With a new, streamlined roll call comprising Vyas, Vermillion and original drummer Andy Robillard, GoGoGo Airheart has been working since last summer on its new, as-yet-untitled album, due out this fall. Produced in part by Rocket From the Crypt/Hot Snakes leader John Reis, it's going to be, Vyas claims, "a transition record." A transition into what is anybody's guess -- all the bassist can say is that it'll have "a totally different vibe" and be "short and sweet, like, 35 minutes. When you look at all the classic records from the last half of the '60s, they were all about that long." Rest assured, though, that the new GoGoGo Airheart album will -- like the ones that preceded it -- set the standard against which the rest of the world's post-punk pretenders must be measured.

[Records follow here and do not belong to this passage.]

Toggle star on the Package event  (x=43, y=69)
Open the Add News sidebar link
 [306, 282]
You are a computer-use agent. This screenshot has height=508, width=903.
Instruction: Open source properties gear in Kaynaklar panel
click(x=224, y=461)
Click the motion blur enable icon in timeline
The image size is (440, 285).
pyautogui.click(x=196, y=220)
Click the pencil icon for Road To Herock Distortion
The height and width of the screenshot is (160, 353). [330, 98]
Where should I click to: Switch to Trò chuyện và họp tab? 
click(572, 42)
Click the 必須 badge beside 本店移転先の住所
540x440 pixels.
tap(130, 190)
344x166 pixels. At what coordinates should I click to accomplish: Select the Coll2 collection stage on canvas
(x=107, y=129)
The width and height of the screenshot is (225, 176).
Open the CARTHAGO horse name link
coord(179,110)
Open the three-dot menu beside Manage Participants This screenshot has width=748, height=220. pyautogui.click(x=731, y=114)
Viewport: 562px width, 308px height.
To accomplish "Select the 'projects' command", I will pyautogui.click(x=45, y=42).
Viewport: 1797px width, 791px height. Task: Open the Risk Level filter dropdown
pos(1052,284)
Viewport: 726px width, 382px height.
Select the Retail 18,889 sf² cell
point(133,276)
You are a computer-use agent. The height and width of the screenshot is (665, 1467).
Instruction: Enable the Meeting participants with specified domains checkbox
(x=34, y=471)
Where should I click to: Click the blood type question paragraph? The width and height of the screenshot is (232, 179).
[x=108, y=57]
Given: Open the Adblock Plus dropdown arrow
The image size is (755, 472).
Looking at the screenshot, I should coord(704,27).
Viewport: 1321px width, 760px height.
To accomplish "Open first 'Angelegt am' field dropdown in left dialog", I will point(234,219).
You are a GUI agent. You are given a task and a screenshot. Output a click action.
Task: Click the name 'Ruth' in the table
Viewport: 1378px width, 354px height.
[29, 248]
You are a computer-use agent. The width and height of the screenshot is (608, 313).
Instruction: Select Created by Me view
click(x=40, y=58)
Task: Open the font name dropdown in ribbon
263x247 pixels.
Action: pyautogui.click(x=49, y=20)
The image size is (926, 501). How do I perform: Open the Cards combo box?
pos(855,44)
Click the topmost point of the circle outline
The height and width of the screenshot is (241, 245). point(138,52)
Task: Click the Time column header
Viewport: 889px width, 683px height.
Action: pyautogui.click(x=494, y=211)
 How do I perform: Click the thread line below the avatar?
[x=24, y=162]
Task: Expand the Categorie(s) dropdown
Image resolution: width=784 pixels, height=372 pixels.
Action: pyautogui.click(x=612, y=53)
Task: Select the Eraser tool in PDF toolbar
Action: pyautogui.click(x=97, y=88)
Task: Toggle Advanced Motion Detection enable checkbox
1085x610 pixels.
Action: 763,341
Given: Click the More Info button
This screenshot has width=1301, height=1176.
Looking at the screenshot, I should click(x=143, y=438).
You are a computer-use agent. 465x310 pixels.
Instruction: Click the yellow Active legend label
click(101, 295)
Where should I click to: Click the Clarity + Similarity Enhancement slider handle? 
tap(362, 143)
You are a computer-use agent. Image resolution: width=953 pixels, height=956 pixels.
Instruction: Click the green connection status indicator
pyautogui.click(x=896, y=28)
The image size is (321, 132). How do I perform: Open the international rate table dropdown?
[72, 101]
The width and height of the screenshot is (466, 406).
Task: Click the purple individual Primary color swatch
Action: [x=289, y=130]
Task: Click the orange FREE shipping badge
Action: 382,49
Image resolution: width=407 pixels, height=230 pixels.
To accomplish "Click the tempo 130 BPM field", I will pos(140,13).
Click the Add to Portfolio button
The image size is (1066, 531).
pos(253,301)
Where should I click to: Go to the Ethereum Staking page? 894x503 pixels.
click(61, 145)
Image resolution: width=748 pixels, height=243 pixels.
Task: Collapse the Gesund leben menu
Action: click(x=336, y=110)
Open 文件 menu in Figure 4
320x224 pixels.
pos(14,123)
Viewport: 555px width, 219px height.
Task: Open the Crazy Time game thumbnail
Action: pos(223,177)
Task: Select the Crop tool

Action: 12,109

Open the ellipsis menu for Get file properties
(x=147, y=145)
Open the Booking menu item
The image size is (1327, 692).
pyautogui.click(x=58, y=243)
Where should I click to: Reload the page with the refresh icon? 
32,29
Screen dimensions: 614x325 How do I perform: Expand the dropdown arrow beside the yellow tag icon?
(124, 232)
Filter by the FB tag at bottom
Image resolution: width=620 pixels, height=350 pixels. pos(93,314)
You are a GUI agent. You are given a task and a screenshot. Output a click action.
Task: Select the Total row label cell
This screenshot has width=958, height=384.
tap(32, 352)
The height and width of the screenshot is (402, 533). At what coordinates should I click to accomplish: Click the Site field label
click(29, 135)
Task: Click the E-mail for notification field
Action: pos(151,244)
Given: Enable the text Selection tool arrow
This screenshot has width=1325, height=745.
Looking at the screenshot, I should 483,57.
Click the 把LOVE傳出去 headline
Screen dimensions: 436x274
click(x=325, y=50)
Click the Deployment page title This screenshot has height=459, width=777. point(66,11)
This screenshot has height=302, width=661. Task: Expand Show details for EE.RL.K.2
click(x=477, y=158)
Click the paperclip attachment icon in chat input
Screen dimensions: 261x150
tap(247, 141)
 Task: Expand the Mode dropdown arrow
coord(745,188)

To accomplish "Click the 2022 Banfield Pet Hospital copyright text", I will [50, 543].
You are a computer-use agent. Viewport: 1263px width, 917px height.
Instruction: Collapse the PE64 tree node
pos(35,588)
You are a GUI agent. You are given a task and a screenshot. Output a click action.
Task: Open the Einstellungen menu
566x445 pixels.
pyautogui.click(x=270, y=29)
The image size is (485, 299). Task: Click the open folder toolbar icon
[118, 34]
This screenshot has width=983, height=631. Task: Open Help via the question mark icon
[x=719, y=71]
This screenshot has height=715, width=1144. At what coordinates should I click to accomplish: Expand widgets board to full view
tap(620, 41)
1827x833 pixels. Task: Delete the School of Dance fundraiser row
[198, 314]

"There are so many other bands that are rocking that are influenced by the same kind of stuff as we are," he says in defense of the scene his band helped found. "They're making a mark, too. True, the Rapture may be a focal point of what's going on, but where those guys have gone on to the next level, we're still trying to figure our shit out."

So honestly, Vyas doesn't have the slightest bad taste in his mouth when it comes to being outshone and outsold by his legion of protegés?

"Dude, we did it first," he confesses at last, finally showing a crack in his easygoing modesty. "It's crazy, 'cause so many of these popular bands have either been directly in contact with us or have heard of us, and I definitely feel like they've been influenced by us. I mean, of course, we didn't really invent anything; the shit was done first decades ago. But I feel that what we're doing is still ahead of the pack.

"Sometimes," he concludes, "the leaders have to take the fall so that the minions behind them can kind of take over."

And so, just like the star-crossed aviatrix Amelia Earhart, GoGoGo Airheart is a daring pioneer lost somewhere in the dark waters of enigma and myth, perhaps never to adorn the cover of Spin or get name-dropped on The O.C. Fuck it. Some mysteries are better left unsolved.